Software Engineering

view code on github: personal work, former venture

Since 2007, I've worked on everything from fortune 100 companies to small 6 person startups, as well as building out a product for my own venture (that is currently on ice). Here is my work history if that is of interest: linkedin.com. Resume available on request.

Most of my career has been interactive web-apps for mid-size scale-up software companies including HavenTech, Zego, and Shutterstock. I'm usually the Full-Stack engineer on the team who extends the framework(s) and gets the back-end and front-end working smoothly with user-events.

I'm a huge fan of building things in-house rather than an over-reliance on libraries. I've often advocated for fellow engineers to "write something themselves", which usually involves convincing them of their skills and creative abilities, which is usually higher to me than it is in their minds.

It's great when it works, and the increase in team confidence is amazing. I also look back at my career and the most successfull companies always had a major component that was built in-house. I've never seen a frankenstien run like an olympian, but I have seen it come alive a few times... and I've also seen some die :)

I aslo have a focus on velocity and productivity, while at Haven Technologies I created and ran a team building exercises that I rolled out to 15 of 18 product teams.

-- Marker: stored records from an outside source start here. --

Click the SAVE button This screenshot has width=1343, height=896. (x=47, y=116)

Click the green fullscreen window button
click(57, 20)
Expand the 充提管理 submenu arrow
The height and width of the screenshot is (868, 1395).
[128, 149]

The focus of the venture I was launching (Compare Basic) was a combination of the low-level system work I have done as a hobby, combined with what I saw as a gap on common computer languages, runtimes, and frameworks. It was written in C, with components named BasicTypes, and CycleServe, with a front end framework in JavaScript named TempLang.

One software project I did last year involved audio processing on GPU's using C++ and a memory segment based animation library I created for it. Gekkota, is an electronic music engine which uses C++/C/HIP to harness the power of cpu's and gpu's to build and create electronic music from algorithms and patterns. The application features both a live performance interface and a recording/sequencing ui.

Another recent project is the Vertebrae language, which was written (and re-written, and re-written) in C over the last few years. The language is functional, with support for lexical closures, and highlights loops, with it's roots mainly in the LISP family of languages. This became the basis of a Domain Specific Language I wrote for a FinTech company as a drop in replacement for a commonly used mathematical formula bar in their product.